Copy out the entries below, from the line containing "This screenshot has height=805, width=1431." through the line containing "tap(44, 314)", inclusive, keeping every line the same.

[Start Provided information]

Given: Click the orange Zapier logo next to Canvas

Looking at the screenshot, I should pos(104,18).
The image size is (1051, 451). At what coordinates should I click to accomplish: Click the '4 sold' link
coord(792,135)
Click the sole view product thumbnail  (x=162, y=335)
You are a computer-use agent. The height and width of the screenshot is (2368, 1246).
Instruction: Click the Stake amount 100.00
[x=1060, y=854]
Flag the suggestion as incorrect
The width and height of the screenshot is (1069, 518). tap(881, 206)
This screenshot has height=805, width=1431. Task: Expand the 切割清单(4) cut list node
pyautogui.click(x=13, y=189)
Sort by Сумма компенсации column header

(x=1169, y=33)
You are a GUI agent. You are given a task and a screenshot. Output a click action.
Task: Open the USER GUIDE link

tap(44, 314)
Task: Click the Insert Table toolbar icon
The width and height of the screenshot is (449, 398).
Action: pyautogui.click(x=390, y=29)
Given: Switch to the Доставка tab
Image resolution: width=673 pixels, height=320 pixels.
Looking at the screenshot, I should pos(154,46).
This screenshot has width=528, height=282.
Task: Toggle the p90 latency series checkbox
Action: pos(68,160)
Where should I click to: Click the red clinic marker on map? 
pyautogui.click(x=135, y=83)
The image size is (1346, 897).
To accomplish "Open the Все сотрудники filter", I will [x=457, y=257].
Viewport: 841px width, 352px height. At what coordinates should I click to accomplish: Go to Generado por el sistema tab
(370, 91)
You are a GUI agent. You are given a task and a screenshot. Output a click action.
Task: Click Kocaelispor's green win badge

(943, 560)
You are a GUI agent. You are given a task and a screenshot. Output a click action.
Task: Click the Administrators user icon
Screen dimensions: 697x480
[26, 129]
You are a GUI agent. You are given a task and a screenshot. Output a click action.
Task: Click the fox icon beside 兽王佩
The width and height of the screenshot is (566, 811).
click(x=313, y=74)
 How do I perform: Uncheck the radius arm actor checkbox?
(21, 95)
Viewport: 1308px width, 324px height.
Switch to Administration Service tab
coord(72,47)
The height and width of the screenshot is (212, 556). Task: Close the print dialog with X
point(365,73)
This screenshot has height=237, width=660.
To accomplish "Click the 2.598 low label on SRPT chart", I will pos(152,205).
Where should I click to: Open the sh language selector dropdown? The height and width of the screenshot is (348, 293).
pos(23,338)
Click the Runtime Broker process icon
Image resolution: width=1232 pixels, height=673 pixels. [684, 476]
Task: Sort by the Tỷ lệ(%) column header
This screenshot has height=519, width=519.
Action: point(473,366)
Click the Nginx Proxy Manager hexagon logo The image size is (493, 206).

[End Provided information]

▸ **The completed task**
This screenshot has height=805, width=1431. Task: Expand the 切割清单(4) cut list node
pyautogui.click(x=13, y=189)
Sort by Сумма компенсации column header

(x=1169, y=33)
You are a GUI agent. You are given a task and a screenshot. Output a click action.
Task: Open the USER GUIDE link

tap(44, 314)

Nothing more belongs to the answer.